Since most of these institutions (if not all of them) are state institutions that have protections against paying out large sums in a lawsuit of this nature, the goal is to regain the control of the works by forcing HathiTrust (and the named libraries) to transfer their digital copies of in-copyright works to a "commercial grade" escrow agency with the files held off network "pending an appropriate act of Congress."
As James Grimmelman comments in his blog post on the suit, there's a lot of mixing up between the orphan works and owned works in the suit. He points out that a group of organizations representing authors could hardly make a case for orphan works since, by definition, the lack of ownership of the orphans means they can't be represented by a guild of people defending their own works.
The Problems
There are numerous problems that I see in the text of this suit. (IANAL, just a Librarian.)
- The suit mentions large numbers of books that have been copied without permission, but makes no attempt to state how many of those books belong to the members of the plaintiff organizations.
- The suit throws around large numbers without clearly stating that none of the statements include Public Domain works. It isn't clear, therefore, what the numbers represent: the entire holdings of HathiTrust, or just the in-copyright holdings. Also, in relation to the latter, unless one has done a considerable amount of work there are many works that are post-1923 that are also in the Public Domain. Cutting off at that year does not account for works that were not renewed, or were never copyrighted. I also doubt if anyone has a clear idea how many of the works in question are Public Domain because they are US Federal documents. This imprecision on the copyright status of works is very frustrating, but HathiTrust is not to blame for this state of affairs.
- Some of their claims do not seem to me to be within legal bounds. For example, in one section they claim that although HathiTrust is not giving users access to in-copyright works, they potentially could. Where does that fit in?

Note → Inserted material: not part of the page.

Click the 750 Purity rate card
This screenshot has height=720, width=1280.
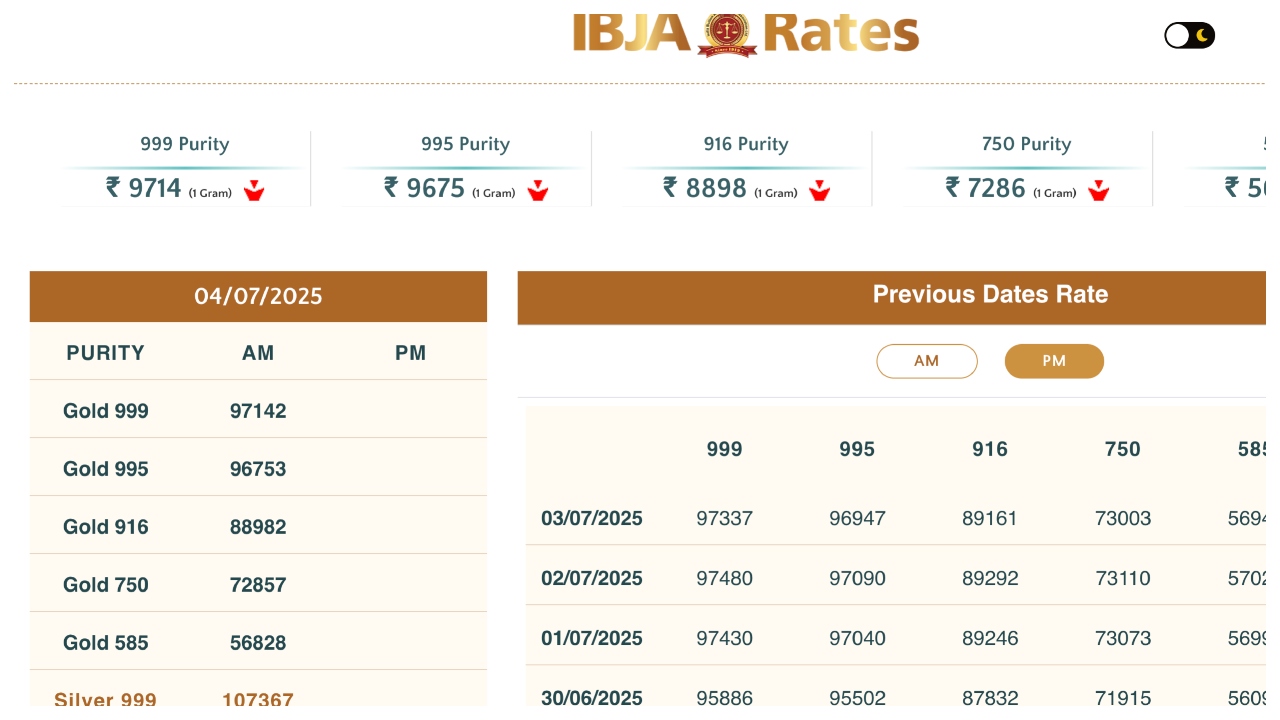click(x=1026, y=168)
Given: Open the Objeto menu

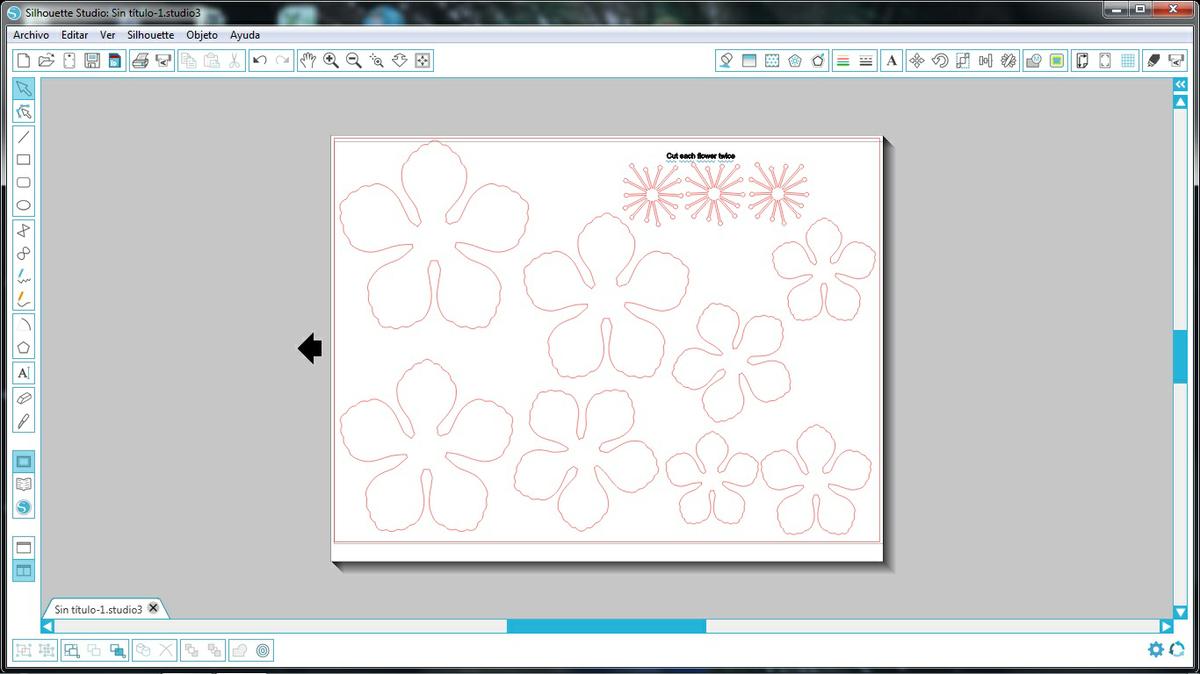Looking at the screenshot, I should [x=201, y=34].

- They also claim that there is a risk of unauthorized access. However, the security at HathiTrust meets the security standards that the Author's Guild agreed to in the (unapproved) settlement with Google. If it was good enough then, why is it now too risky?
- They claim that the libraries themselves have been digitizing in-copyright books. I wasn't aware of this, and would like to know if this is the case.
- They state that the libraries said that before Google it was costing them $100 a book for digitization. Then the plaintiffs say that this means that the value of the digital files is in the hundreds of millions of dollars. First, I have heard figures that are more like $30 a book. Second, I don't see how the cost to digitize can translate into a value that is relevant to the complaint.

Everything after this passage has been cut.